──────── Record extracts

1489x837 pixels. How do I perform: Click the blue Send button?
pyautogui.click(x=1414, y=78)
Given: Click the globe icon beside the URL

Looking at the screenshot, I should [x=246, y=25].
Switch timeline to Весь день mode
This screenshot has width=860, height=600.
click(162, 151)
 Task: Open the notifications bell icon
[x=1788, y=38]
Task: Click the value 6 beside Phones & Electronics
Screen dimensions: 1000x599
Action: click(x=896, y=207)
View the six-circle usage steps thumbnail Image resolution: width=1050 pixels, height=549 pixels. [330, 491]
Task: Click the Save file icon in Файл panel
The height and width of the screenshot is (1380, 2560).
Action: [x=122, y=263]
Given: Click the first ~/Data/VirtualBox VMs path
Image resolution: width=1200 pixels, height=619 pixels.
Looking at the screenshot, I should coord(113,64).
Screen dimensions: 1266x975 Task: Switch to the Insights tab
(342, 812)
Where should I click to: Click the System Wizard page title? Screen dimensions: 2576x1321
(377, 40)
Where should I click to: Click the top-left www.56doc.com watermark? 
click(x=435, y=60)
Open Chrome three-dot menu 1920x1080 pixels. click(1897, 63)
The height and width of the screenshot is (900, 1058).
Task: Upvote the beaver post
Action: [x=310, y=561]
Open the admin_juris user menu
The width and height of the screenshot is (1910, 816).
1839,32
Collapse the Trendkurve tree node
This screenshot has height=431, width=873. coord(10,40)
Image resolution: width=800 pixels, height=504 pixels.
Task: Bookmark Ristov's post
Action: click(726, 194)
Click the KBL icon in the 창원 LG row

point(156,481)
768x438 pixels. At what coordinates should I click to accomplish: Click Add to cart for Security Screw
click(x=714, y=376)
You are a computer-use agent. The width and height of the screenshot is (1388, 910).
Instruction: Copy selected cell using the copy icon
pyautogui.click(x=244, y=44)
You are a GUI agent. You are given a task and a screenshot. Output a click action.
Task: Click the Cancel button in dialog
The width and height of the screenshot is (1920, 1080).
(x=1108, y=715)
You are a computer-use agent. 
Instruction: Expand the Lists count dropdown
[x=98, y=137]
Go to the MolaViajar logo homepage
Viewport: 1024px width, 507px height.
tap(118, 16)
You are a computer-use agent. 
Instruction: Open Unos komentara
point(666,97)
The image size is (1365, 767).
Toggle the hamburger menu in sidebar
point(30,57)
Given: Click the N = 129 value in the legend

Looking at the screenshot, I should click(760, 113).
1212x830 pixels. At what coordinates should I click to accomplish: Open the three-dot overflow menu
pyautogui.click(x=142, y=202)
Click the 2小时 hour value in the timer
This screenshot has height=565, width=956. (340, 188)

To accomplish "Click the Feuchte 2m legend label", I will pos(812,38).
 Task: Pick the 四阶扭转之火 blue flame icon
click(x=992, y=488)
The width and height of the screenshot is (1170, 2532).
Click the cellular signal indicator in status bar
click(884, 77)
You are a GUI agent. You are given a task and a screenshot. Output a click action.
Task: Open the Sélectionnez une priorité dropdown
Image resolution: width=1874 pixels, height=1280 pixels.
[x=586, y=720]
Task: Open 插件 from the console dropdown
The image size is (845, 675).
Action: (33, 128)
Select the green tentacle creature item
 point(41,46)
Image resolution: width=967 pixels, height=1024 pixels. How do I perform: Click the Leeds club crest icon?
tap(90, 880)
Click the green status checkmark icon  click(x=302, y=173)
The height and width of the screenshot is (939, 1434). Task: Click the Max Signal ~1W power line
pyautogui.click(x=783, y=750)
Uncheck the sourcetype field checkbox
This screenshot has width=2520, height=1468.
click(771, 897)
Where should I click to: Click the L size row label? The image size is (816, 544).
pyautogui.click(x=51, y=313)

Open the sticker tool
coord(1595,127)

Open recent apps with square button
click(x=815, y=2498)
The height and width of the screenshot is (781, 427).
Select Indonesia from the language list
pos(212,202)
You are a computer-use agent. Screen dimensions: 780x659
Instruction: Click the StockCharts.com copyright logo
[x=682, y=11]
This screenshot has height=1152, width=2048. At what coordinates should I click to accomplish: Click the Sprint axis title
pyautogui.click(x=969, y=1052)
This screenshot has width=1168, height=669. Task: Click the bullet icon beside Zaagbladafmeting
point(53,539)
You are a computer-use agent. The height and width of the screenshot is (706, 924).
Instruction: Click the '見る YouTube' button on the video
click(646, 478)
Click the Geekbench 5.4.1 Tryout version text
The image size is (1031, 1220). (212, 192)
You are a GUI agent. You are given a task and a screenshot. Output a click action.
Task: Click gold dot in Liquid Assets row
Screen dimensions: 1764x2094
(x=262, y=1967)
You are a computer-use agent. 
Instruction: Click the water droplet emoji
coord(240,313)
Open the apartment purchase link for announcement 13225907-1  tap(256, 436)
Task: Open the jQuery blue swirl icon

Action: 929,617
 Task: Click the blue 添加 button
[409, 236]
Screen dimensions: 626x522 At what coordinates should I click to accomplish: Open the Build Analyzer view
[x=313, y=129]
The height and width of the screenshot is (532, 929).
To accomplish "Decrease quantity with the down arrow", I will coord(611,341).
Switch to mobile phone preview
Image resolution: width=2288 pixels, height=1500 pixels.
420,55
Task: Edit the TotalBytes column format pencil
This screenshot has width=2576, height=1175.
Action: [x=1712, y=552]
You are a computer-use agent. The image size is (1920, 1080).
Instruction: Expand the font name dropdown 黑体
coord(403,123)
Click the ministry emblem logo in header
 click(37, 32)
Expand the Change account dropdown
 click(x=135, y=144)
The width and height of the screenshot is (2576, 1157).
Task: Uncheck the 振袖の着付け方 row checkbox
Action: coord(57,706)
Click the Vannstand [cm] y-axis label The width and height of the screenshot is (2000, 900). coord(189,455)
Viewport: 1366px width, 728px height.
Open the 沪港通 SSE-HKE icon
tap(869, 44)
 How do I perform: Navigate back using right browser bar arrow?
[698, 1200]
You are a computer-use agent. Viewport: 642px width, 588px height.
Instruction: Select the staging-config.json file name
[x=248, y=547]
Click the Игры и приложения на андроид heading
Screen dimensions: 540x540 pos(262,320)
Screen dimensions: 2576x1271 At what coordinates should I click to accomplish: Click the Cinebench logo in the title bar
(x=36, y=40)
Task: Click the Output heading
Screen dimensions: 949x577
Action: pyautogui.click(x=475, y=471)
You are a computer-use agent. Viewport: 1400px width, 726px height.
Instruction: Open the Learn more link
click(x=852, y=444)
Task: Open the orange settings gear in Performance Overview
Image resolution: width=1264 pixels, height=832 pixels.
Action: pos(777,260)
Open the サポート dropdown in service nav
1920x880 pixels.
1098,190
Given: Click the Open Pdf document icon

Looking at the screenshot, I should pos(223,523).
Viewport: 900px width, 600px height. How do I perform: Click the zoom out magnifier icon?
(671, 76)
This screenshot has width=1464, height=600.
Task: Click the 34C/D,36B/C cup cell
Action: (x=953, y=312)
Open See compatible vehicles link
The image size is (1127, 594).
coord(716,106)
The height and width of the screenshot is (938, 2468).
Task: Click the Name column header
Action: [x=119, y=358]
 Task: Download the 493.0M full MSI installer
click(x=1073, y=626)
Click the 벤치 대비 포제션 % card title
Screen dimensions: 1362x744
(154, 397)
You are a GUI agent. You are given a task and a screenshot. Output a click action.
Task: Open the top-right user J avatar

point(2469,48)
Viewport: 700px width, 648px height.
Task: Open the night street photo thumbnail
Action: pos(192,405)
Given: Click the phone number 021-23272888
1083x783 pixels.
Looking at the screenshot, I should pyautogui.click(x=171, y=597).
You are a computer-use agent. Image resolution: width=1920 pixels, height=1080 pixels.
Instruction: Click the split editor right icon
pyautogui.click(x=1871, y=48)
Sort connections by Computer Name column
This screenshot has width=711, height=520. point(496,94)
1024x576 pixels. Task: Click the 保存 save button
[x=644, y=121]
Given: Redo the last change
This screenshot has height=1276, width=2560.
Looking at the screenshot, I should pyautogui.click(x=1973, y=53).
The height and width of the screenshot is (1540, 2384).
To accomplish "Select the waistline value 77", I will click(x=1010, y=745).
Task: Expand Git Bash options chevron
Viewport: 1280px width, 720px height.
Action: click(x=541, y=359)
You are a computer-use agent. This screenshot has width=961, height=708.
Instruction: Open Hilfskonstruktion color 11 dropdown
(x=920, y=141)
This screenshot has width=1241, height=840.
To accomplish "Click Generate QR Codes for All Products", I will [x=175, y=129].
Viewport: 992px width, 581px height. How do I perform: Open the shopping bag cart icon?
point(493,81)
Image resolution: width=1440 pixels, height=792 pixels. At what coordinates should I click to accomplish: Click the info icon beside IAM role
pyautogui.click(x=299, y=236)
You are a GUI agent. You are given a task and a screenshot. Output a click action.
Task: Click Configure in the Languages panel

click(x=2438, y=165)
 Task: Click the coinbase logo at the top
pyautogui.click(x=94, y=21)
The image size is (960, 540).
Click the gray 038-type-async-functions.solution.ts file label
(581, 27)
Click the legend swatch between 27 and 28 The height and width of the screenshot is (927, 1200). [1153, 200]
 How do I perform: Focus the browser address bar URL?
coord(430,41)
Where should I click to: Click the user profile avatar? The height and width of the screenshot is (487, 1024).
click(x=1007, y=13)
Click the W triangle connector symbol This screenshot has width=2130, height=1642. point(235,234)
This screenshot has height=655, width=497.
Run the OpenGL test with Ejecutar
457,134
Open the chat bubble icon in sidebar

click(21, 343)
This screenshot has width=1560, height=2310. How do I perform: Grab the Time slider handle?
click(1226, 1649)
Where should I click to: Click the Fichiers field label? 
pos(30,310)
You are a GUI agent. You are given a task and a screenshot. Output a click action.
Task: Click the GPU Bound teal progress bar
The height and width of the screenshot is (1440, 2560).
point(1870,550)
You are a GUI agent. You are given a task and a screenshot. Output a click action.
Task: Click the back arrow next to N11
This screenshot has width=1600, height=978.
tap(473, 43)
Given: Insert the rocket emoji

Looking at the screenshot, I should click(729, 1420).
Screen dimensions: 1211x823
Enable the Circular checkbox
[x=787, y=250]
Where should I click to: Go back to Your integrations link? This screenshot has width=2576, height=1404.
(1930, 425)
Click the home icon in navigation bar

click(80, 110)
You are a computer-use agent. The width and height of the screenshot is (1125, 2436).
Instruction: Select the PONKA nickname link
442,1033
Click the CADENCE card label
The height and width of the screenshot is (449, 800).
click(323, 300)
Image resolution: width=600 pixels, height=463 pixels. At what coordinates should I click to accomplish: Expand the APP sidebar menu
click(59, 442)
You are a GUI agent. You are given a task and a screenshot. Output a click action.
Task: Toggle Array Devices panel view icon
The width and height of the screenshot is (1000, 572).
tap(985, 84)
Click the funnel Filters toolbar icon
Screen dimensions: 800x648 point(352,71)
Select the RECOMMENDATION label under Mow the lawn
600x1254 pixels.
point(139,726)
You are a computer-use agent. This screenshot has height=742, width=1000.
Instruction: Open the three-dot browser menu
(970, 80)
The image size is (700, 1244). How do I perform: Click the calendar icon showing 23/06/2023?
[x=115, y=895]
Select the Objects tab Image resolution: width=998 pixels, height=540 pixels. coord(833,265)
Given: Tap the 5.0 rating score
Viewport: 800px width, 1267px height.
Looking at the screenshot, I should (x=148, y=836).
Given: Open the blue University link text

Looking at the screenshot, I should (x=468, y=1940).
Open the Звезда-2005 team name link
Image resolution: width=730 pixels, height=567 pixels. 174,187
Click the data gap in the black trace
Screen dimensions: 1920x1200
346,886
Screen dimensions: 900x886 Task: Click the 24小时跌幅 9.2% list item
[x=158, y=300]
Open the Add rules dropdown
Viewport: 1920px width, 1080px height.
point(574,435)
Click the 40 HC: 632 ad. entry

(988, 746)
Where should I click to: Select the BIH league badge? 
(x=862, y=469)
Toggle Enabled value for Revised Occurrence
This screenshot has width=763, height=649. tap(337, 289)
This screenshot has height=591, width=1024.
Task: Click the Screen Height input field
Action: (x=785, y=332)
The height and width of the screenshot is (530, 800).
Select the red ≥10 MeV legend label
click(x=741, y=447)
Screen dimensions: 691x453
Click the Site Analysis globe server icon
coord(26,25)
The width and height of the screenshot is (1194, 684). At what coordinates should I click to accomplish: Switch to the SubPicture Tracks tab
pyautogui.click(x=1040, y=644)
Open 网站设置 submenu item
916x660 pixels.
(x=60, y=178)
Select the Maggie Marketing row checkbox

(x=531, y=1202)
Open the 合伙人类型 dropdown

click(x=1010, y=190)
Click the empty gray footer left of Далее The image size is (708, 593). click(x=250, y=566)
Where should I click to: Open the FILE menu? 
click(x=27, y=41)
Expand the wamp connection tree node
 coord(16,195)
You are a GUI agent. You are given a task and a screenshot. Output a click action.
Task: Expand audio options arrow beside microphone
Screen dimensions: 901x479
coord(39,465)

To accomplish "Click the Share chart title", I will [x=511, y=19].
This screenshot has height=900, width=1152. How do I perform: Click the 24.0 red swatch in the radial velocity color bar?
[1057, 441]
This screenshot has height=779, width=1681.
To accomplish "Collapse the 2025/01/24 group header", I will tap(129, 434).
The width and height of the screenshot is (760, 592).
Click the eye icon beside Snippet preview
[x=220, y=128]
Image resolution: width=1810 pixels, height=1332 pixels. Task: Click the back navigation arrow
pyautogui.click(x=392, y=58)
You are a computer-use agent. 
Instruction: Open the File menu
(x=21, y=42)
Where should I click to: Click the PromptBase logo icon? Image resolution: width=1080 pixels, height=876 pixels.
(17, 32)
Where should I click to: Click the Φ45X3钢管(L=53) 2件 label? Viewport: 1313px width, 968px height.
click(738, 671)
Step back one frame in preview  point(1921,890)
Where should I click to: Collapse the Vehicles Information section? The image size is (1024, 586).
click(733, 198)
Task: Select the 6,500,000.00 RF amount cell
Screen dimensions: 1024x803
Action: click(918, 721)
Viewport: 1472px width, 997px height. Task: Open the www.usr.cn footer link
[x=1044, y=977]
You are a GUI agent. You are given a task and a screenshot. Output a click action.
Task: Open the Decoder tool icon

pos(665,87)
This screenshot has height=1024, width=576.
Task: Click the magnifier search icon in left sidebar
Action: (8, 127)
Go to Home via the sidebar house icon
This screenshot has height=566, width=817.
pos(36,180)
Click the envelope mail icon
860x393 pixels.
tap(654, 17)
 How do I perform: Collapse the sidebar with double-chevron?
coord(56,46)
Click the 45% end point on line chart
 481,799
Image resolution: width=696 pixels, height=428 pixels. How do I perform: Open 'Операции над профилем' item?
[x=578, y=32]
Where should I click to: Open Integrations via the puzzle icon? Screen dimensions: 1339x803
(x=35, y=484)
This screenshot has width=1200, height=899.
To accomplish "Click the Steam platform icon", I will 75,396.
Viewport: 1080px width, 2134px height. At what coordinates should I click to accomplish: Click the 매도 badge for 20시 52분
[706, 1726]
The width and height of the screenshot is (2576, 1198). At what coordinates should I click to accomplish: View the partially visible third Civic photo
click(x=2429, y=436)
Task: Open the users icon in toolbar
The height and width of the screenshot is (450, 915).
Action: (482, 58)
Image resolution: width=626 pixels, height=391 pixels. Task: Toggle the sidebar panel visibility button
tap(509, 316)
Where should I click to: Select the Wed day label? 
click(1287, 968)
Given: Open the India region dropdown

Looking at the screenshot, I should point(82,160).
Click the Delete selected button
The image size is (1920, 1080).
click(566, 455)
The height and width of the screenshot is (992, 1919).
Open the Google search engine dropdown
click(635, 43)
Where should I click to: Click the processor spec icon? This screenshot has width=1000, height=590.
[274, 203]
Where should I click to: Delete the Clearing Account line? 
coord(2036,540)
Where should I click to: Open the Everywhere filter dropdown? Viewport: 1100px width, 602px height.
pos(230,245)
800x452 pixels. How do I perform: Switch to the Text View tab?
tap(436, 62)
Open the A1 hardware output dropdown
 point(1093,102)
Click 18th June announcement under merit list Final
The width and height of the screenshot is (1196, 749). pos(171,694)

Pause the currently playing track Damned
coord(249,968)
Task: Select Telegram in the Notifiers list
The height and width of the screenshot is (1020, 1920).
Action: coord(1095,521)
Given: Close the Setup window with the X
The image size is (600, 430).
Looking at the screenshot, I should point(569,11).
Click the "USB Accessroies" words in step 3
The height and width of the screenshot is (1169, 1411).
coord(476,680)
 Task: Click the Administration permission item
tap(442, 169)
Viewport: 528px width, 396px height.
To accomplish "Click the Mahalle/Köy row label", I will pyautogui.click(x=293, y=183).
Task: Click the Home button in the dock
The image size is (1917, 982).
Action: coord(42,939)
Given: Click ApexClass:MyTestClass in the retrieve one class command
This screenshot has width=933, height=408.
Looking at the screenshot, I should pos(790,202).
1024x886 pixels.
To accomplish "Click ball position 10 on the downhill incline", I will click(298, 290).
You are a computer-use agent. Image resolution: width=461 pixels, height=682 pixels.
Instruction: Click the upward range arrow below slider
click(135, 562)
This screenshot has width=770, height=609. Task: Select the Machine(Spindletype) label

────────────────

-- Task directions --
Copy out the entries above word for word, everything from the very start down to the line containing "pyautogui.click(x=244, y=44)", with both ends included.

-- Output for this exercise --
1489x837 pixels. How do I perform: Click the blue Send button?
pyautogui.click(x=1414, y=78)
Given: Click the globe icon beside the URL

Looking at the screenshot, I should [x=246, y=25].
Switch timeline to Весь день mode
This screenshot has width=860, height=600.
click(162, 151)
 Task: Open the notifications bell icon
[x=1788, y=38]
Task: Click the value 6 beside Phones & Electronics
Screen dimensions: 1000x599
Action: click(x=896, y=207)
View the six-circle usage steps thumbnail Image resolution: width=1050 pixels, height=549 pixels. [330, 491]
Task: Click the Save file icon in Файл panel
The height and width of the screenshot is (1380, 2560).
Action: [x=122, y=263]
Given: Click the first ~/Data/VirtualBox VMs path
Image resolution: width=1200 pixels, height=619 pixels.
Looking at the screenshot, I should coord(113,64).
Screen dimensions: 1266x975 Task: Switch to the Insights tab
(342, 812)
Where should I click to: Click the System Wizard page title? Screen dimensions: 2576x1321
(377, 40)
Where should I click to: Click the top-left www.56doc.com watermark? 
click(x=435, y=60)
Open Chrome three-dot menu 1920x1080 pixels. click(1897, 63)
The height and width of the screenshot is (900, 1058).
Task: Upvote the beaver post
Action: [x=310, y=561]
Open the admin_juris user menu
The width and height of the screenshot is (1910, 816).
1839,32
Collapse the Trendkurve tree node
This screenshot has height=431, width=873. coord(10,40)
Image resolution: width=800 pixels, height=504 pixels.
Task: Bookmark Ristov's post
Action: click(726, 194)
Click the KBL icon in the 창원 LG row

point(156,481)
768x438 pixels. At what coordinates should I click to accomplish: Click Add to cart for Security Screw
click(x=714, y=376)
You are a computer-use agent. The width and height of the screenshot is (1388, 910).
Instruction: Copy selected cell using the copy icon
pyautogui.click(x=244, y=44)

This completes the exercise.